_SUPPLIED DATA_.
>>>>>

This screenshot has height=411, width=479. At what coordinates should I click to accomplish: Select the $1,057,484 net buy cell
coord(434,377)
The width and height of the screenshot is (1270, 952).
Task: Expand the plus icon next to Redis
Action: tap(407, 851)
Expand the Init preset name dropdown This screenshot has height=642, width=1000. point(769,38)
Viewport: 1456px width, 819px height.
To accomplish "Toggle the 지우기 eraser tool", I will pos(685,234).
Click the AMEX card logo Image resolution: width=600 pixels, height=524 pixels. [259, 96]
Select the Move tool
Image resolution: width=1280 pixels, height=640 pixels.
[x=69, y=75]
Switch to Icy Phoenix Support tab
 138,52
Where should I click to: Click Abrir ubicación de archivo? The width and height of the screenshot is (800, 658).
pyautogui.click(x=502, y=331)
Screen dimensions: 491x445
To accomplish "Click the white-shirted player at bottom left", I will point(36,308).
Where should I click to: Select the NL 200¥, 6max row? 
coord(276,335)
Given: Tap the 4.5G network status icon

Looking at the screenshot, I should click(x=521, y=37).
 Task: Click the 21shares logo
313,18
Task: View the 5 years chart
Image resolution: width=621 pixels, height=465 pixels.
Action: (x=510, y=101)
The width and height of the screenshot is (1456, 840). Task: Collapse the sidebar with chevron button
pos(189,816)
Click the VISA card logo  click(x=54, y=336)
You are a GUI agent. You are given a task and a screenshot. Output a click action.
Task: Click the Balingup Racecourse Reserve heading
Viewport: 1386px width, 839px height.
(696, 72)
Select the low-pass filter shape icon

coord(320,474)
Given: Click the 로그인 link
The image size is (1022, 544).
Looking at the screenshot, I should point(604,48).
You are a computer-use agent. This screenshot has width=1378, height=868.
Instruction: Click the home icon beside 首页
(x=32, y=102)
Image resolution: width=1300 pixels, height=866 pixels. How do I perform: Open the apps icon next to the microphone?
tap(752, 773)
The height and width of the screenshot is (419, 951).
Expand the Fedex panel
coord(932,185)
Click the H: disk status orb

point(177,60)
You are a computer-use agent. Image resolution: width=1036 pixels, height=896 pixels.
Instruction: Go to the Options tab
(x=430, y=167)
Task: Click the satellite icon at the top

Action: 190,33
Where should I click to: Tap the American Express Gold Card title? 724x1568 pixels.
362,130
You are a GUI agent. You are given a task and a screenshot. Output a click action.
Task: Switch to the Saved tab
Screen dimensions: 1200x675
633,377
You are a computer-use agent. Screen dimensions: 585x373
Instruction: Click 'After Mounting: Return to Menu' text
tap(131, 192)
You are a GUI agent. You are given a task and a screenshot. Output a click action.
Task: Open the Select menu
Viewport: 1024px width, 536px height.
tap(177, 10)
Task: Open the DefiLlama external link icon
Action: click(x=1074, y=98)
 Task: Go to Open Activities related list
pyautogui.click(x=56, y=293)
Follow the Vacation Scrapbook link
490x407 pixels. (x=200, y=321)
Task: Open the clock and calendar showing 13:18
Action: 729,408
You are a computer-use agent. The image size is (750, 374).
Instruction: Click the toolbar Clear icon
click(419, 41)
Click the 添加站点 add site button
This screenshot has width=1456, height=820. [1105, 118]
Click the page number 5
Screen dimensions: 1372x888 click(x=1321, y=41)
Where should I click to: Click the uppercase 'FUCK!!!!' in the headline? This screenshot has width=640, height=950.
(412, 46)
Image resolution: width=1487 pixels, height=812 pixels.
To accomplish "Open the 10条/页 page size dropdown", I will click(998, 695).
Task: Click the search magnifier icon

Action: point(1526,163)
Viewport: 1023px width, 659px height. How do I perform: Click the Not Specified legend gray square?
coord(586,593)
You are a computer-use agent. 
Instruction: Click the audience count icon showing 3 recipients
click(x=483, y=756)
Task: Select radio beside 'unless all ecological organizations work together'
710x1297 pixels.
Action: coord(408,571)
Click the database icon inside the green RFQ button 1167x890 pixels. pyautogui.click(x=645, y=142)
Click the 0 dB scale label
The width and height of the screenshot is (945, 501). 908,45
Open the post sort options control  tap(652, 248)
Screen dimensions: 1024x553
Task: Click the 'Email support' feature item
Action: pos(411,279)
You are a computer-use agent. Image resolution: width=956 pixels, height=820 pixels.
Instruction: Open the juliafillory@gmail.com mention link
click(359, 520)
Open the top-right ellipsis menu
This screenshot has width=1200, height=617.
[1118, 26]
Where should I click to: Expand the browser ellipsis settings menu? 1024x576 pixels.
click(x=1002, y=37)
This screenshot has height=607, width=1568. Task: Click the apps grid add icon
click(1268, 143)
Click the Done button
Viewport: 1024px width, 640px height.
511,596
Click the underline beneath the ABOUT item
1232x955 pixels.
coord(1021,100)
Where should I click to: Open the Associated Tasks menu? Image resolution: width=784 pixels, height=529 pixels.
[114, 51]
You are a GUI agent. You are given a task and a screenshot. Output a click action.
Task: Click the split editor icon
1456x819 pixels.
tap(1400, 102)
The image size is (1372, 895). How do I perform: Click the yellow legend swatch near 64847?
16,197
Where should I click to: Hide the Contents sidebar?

<<<<<

_WHAT YOU HAVE TO DO_. Convert the items above into a JSON list of strings with one string per line, and leave out the blank lines.

_FINISHED TASK_.
[
  "This screenshot has height=411, width=479. At what coordinates should I click to accomplish: Select the $1,057,484 net buy cell",
  "coord(434,377)",
  "The width and height of the screenshot is (1270, 952).",
  "Task: Expand the plus icon next to Redis",
  "Action: tap(407, 851)",
  "Expand the Init preset name dropdown This screenshot has height=642, width=1000. point(769,38)",
  "Viewport: 1456px width, 819px height.",
  "To accomplish \"Toggle the 지우기 eraser tool\", I will pos(685,234).",
  "Click the AMEX card logo Image resolution: width=600 pixels, height=524 pixels. [259, 96]",
  "Select the Move tool",
  "Image resolution: width=1280 pixels, height=640 pixels.",
  "[x=69, y=75]",
  "Switch to Icy Phoenix Support tab",
  " 138,52",
  "Where should I click to: Click Abrir ubicación de archivo? The width and height of the screenshot is (800, 658).",
  "pyautogui.click(x=502, y=331)",
  "Screen dimensions: 491x445",
  "To accomplish \"Click the white-shirted player at bottom left\", I will point(36,308).",
  "Where should I click to: Select the NL 200¥, 6max row? ",
  "coord(276,335)",
  "Given: Tap the 4.5G network status icon",
  "Looking at the screenshot, I should click(x=521, y=37).",
  " Task: Click the 21shares logo",
  "313,18",
  "Task: View the 5 years chart",
  "Image resolution: width=621 pixels, height=465 pixels.",
  "Action: (x=510, y=101)",
  "The width and height of the screenshot is (1456, 840). Task: Collapse the sidebar with chevron button",
  "pos(189,816)",
  "Click the VISA card logo  click(x=54, y=336)",
  "You are a GUI agent. You are given a task and a screenshot. Output a click action.",
  "Task: Click the Balingup Racecourse Reserve heading",
  "Viewport: 1386px width, 839px height.",
  "(696, 72)",
  "Select the low-pass filter shape icon",
  "coord(320,474)",
  "Given: Click the 로그인 link",
  "The image size is (1022, 544).",
  "Looking at the screenshot, I should point(604,48).",
  "You are a computer-use agent. This screenshot has width=1378, height=868.",
  "Instruction: Click the home icon beside 首页",
  "(x=32, y=102)",
  "Image resolution: width=1300 pixels, height=866 pixels. How do I perform: Open the apps icon next to the microphone?",
  "tap(752, 773)",
  "The height and width of the screenshot is (419, 951).",
  "Expand the Fedex panel",
  "coord(932,185)",
  "Click the H: disk status orb",
  "point(177,60)",
  "You are a computer-use agent. Image resolution: width=1036 pixels, height=896 pixels.",
  "Instruction: Go to the Options tab",
  "(x=430, y=167)",
  "Task: Click the satellite icon at the top",
  "Action: 190,33",
  "Where should I click to: Tap the American Express Gold Card title? 724x1568 pixels.",
  "362,130",
  "You are a GUI agent. You are given a task and a screenshot. Output a click action.",
  "Task: Switch to the Saved tab",
  "Screen dimensions: 1200x675",
  "633,377",
  "You are a computer-use agent. Screen dimensions: 585x373",
  "Instruction: Click 'After Mounting: Return to Menu' text",
  "tap(131, 192)",
  "You are a GUI agent. You are given a task and a screenshot. Output a click action.",
  "Task: Open the Select menu",
  "Viewport: 1024px width, 536px height.",
  "tap(177, 10)",
  "Task: Open the DefiLlama external link icon",
  "Action: click(x=1074, y=98)",
  " Task: Go to Open Activities related list",
  "pyautogui.click(x=56, y=293)",
  "Follow the Vacation Scrapbook link",
  "490x407 pixels. (x=200, y=321)",
  "Task: Open the clock and calendar showing 13:18",
  "Action: 729,408",
  "You are a computer-use agent. The image size is (750, 374).",
  "Instruction: Click the toolbar Clear icon",
  "click(419, 41)",
  "Click the 添加站点 add site button",
  "This screenshot has width=1456, height=820. [1105, 118]",
  "Click the page number 5",
  "Screen dimensions: 1372x888 click(x=1321, y=41)",
  "Where should I click to: Click the uppercase 'FUCK!!!!' in the headline? This screenshot has width=640, height=950.",
  "(412, 46)",
  "Image resolution: width=1487 pixels, height=812 pixels.",
  "To accomplish \"Open the 10条/页 page size dropdown\", I will click(998, 695).",
  "Task: Click the search magnifier icon",
  "Action: point(1526,163)",
  "Viewport: 1023px width, 659px height. How do I perform: Click the Not Specified legend gray square?",
  "coord(586,593)",
  "You are a computer-use agent. ",
  "Instruction: Click the audience count icon showing 3 recipients",
  "click(x=483, y=756)",
  "Task: Select radio beside 'unless all ecological organizations work together'",
  "710x1297 pixels.",
  "Action: coord(408,571)",
  "Click the database icon inside the green RFQ button 1167x890 pixels. pyautogui.click(x=645, y=142)",
  "Click the 0 dB scale label",
  "The width and height of the screenshot is (945, 501). 908,45",
  "Open the post sort options control  tap(652, 248)",
  "Screen dimensions: 1024x553",
  "Task: Click the 'Email support' feature item",
  "Action: pos(411,279)",
  "You are a computer-use agent. Image resolution: width=956 pixels, height=820 pixels.",
  "Instruction: Open the juliafillory@gmail.com mention link",
  "click(359, 520)",
  "Open the top-right ellipsis menu",
  "This screenshot has width=1200, height=617.",
  "[1118, 26]",
  "Where should I click to: Expand the browser ellipsis settings menu? 1024x576 pixels.",
  "click(x=1002, y=37)",
  "This screenshot has height=607, width=1568. Task: Click the apps grid add icon",
  "click(1268, 143)",
  "Click the Done button",
  "Viewport: 1024px width, 640px height.",
  "511,596",
  "Click the underline beneath the ABOUT item",
  "1232x955 pixels.",
  "coord(1021,100)",
  "Where should I click to: Open the Associated Tasks menu? Image resolution: width=784 pixels, height=529 pixels.",
  "[114, 51]",
  "You are a GUI agent. You are given a task and a screenshot. Output a click action.",
  "Task: Click the split editor icon",
  "1456x819 pixels.",
  "tap(1400, 102)",
  "The image size is (1372, 895). How do I perform: Click the yellow legend swatch near 64847?",
  "16,197",
  "Where should I click to: Hide the Contents sidebar?"
]